Se llama Yira Castro, tiene 46 años y desde los quince es guerrillera de las Fuerzas Armadas Revolucionarias de Colombia (FARC). Probablemente sea la guerrillera más antigua de su organización. Como ella misma señala, “ya no quedan mujeres con tantos años en la guerrilla como yo, han muerto, se han ido…». Hoy es comandante e integra la delegación que se encuentra en La Habana desde hace dos años en diálogos con el Gobierno colombiano para intentar una salida pacífica a un conflicto armado que dura más de cincuenta años.
Originaria del golfo de Urabá, una convulsa región de Colombia cerca de la frontera con Panamá, es difícil ver en esta mujer menuda una guerrillera de uniforme verde olivo y fusil al hombro. Forma parte de los miembros de la delegación reacios a entrevistas, en las pocas que ha concedido ha comprobado las tergiversaciones y manipulaciones. Ahora su desconfianza es constante y justificada. Horas de conversaciones nos han permitido compartir con ella asuntos que no suelen tratarse en las entrevistas con la guerrilla: la situación de la mujer, las relaciones sentimentales, las jerarquías, las muertes de compañeros, la visión que se tiene del enemigo, el escenario de una Colombia en paz…
Comienza relatándome su incorporación. Su familia era pobre, pertenecía al Partido Comunista de Colombia y vivían un acoso constante por las fuerzas de seguridad. “Le propongo a un comandante cercano que me ayude para seguir estudiando, y me sugiere entrar en la guerrilla, es lo único que puede ofrecerme. En esa joven edad en la que una idealiza la guerrilla, la propuesta me pareció estupenda, ya dos hermanos míos estaban allí. Mis padres no se opusieron. Ellos sabían que no tenían nada que ofrecerme, no podía estudiar, estábamos perseguidos… El futuro hubiera sido de pobreza, con muchos hijos igual de pobres a mi alrededor sin poder atenderlos. Mi mamá le dijo al comandante ‘de aquí se lleva a una niña, si algo no funciona, me la devuelve igual’. Yo no me arrepiento de ser guerrillera, pero sí de no poder haber estudiado. Me hubiera gustado ser médica. Pero siempre independiente, sin hijos ni nada así”.
Continúa explicándome aquellos primeros tiempos en la guerrilla: “Entonces, como éramos pocas mujeres, las demás me cuidaban constantemente, no me sentí una mujer adulta e independiente nada más llegar. En realidad, para el mando, mi presencia era más que nada un motivo de preocupación.

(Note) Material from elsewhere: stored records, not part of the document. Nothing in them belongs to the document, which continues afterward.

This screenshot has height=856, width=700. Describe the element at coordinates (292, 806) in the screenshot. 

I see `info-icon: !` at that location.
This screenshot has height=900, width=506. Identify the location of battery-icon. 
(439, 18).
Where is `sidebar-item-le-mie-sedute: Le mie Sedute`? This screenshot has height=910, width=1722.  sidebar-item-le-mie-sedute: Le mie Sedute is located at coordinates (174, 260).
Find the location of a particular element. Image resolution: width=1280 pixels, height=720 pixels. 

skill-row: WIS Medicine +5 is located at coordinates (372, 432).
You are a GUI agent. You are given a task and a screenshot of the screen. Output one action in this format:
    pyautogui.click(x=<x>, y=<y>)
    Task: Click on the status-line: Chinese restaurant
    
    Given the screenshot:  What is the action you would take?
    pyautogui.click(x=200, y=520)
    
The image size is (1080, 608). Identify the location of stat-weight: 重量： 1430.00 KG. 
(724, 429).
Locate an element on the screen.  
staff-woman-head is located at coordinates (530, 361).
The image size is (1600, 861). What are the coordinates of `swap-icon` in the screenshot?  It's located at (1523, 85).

Me mandaban a cumplir misiones cerca de la casa de mis padres con el objetivo de que me quedara allí y no volviera, pero yo siempre retornaba al campamento. El comandante pensaba que ojalá me quedara con mis padres y no volviera y así se quitaba un peso de encima. Aunque llegaron otras mujeres jóvenes, yo era la más pequeña, era el centro de atención de todo el mundo, hombres y mujeres. Pero siempre gocé de respeto. Esa atención desmedida era para ver cómo me ayudaban, más ternura que otra cosa. Sentían que les preocupaba que me deformara, me restringían ciertas cosas, novios, etc… Se puede decir que, en cierta forma, tuve una educación menos libertina, más conservadora, siendo guerrillera”.